Curb-Cut Effects Propel Mainstream Adoption
Accessibility innovations often yield widespread benefits, exemplified by the curb-cut effect. In the 1970s, lowered curbs for wheelchairs aided parents with strollers, delivery workers, travelers with luggage, and joggers. Digitally, real-time captioning—initially for deaf users—now serves 70% of Gen Z viewers irrespective of hearing ability, per a Preply survey. AI-driven dialogue enhancement, designed for accessibility, now enhances viewing in noisy settings.
“These aren’t accommodations anymore.
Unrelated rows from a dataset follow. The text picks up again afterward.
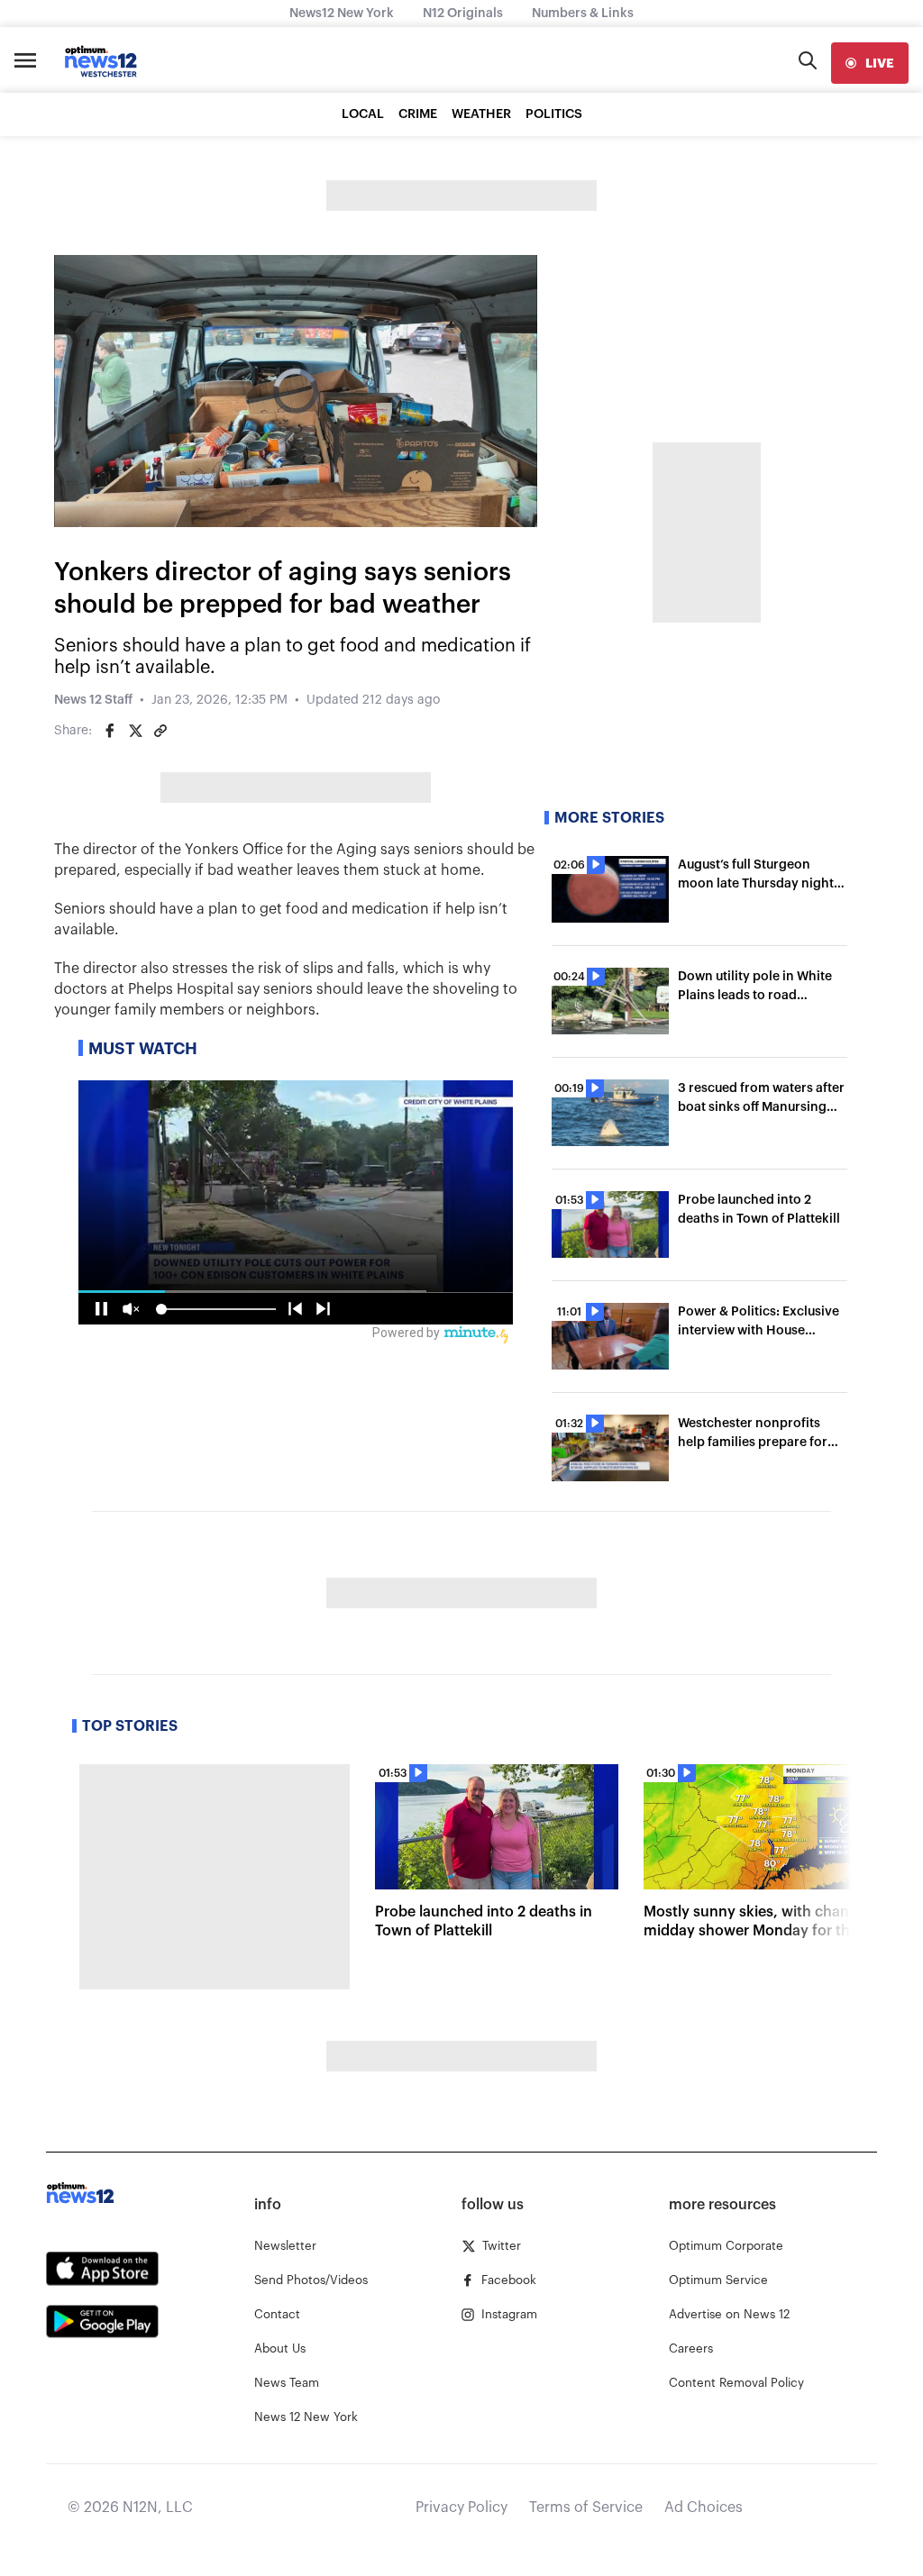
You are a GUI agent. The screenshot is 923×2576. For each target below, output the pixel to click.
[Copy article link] (160, 731)
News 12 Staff (93, 700)
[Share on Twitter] (135, 731)
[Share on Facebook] (110, 731)
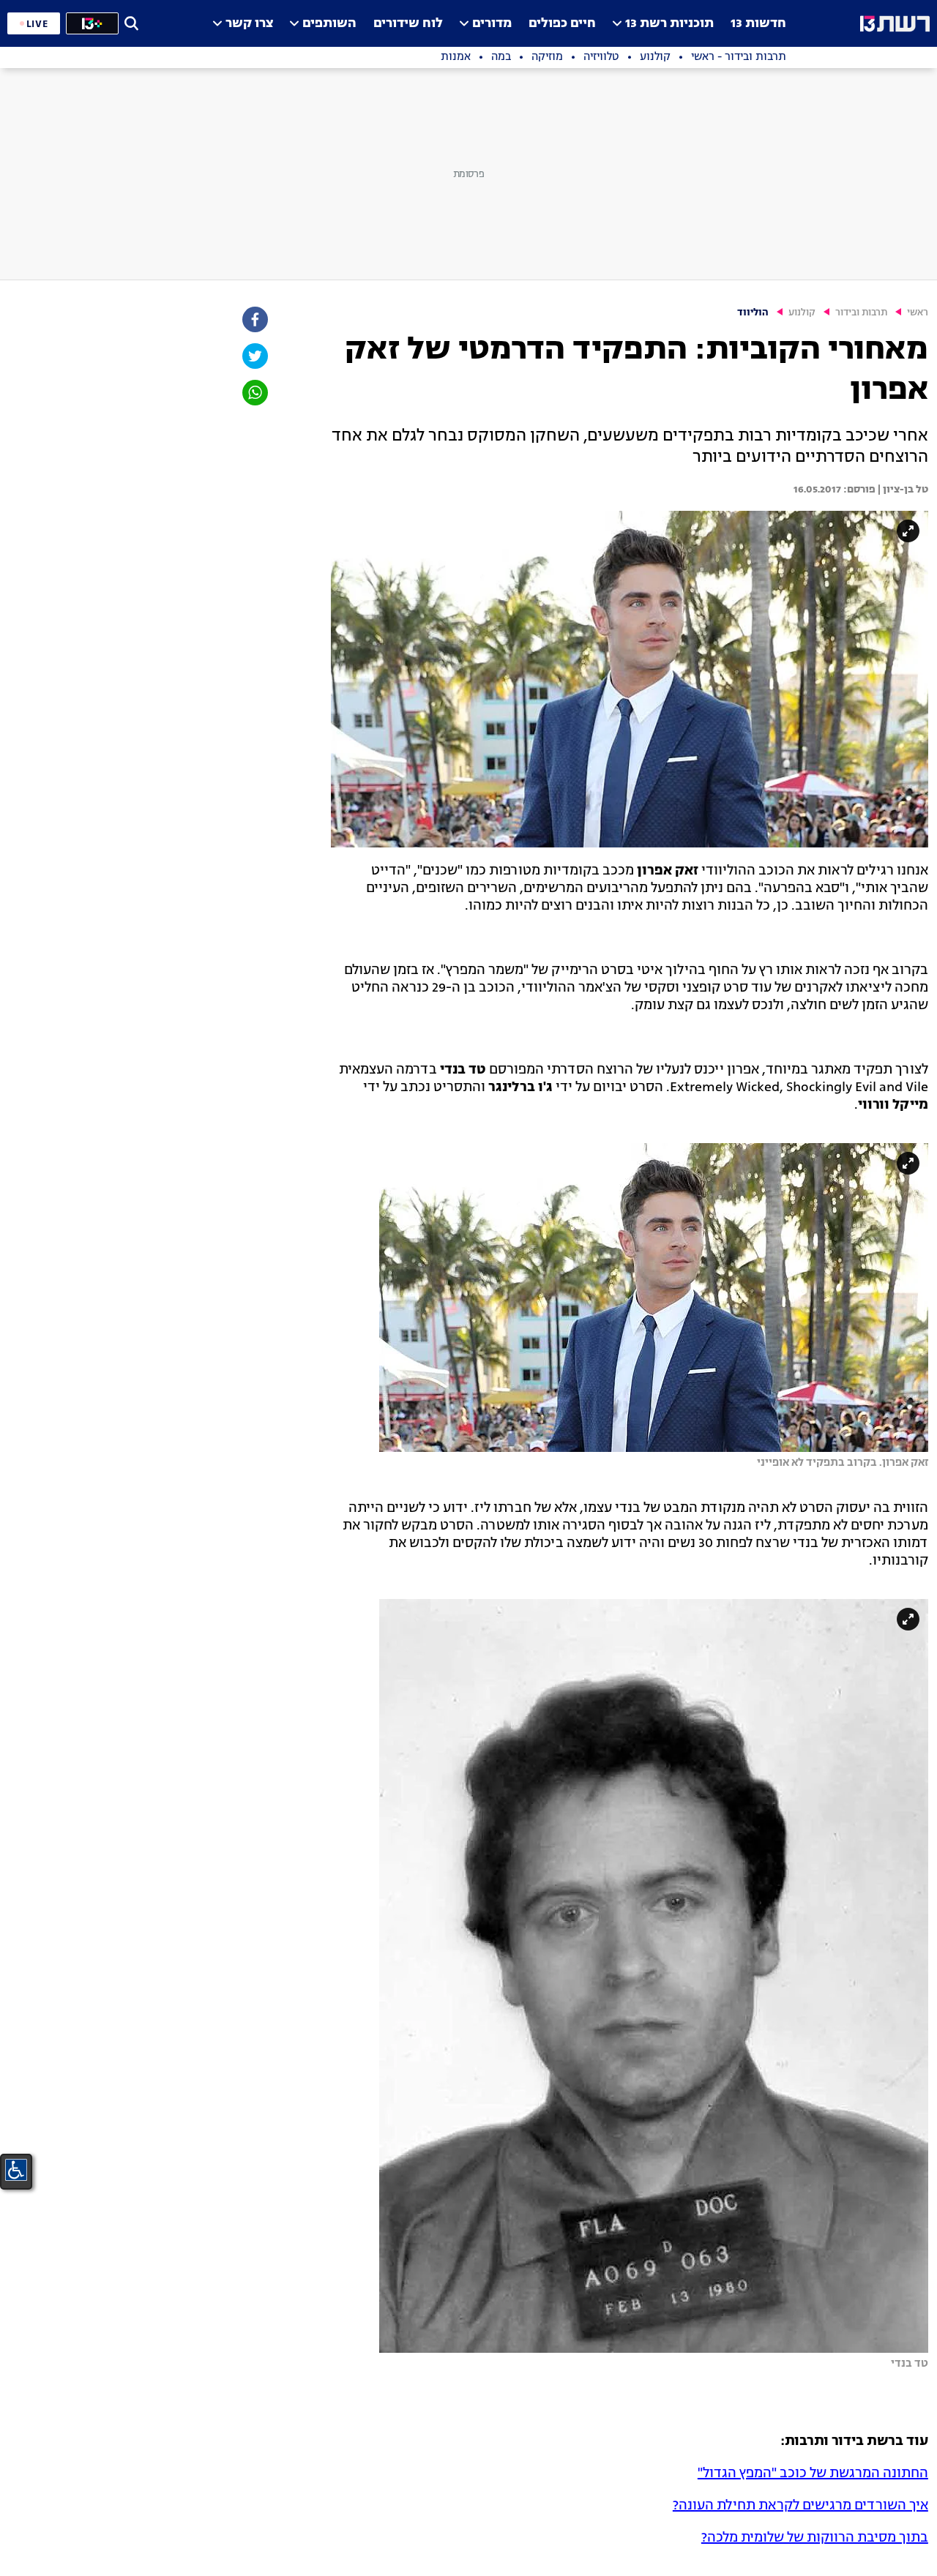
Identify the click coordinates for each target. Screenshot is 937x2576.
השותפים (329, 23)
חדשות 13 (758, 23)
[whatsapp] (254, 392)
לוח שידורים (408, 23)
They’re competitive advantages that opened new markets,” Farrell observes. APMs champion such opportunities, posing critical questions in planning: How does a blind user navigate this? What about motor or cognitive limitations? These inquiries avert expensive retrofits and broaden market reach.
Automated tools detect only 20-40% of issues, per Applause’s analysis. APMs forge ties with disabled users, ensuring real-world testing with assistive technologies surpasses AI limitations.
Strategic Placement and Organizational Shifts
The APM must report to product leadership, not QA or compliance, to influence strategy and revenue. Forward-thinking firms view accessibility as personalization, erasing the divide between “accessible” and mainstream. “Development teams implementing this approach find that accessibility expertise becomes distributed rather than concentrated,” Farrell explains. The APM doesn’t execute all tasks but ensures engineers receive accessibility-specified requirements and designers incorporate diverse abilities in research.
TPGi emphasizes product managers’ oversight role without needing specialist status. “Product managers need not be accessibility specialists, but are ideally placed to oversee an accessibility strategy throughout the product development process,” states their guide. U.S. Digital Service’s Accessibility for Teams echoes this: Product managers communicate requirements early, assign responsibilities, and enforce accountability, per their resource.
Pragmatic Institute urges embedding accessibility in strategy: “Set accessibility goals as part of your product strategy,” from their article. Level Access warns against afterthoughts, noting remediation creates technical debt, in their agile guide.
Regulatory Heat and Innovation Opportunities
Enforcement of the European Accessibility Act from June 2025, coupled with advocacy spotlighting non-compliance, elevates risks. Yet Farrell stresses the upside: “Organizations that treat accessibility as a source of innovation rather than a compliance burden will outcompete those stuck in remediation mode.” They seize share from underserved users and craft universally beneficial features.
On X, the Great Plains ADA Center highlighted SD Times’ piece: “Insightful article… about the importance of adding an Accessibility Product Manager to product development.” Level Access promoted operationalizing accessibility at scale in a TechDay byline. Deque Systems’ Senior Product Manager @theHarrisius discussed AI-human testing synergies at Axe-Con.
“The Accessibility Product Manager makes this transformation possible by giving accessibility the strategic attention it deserves,” Farrell concludes. “The companies that create this role now will build the inclusive products that define the next decade of software development.”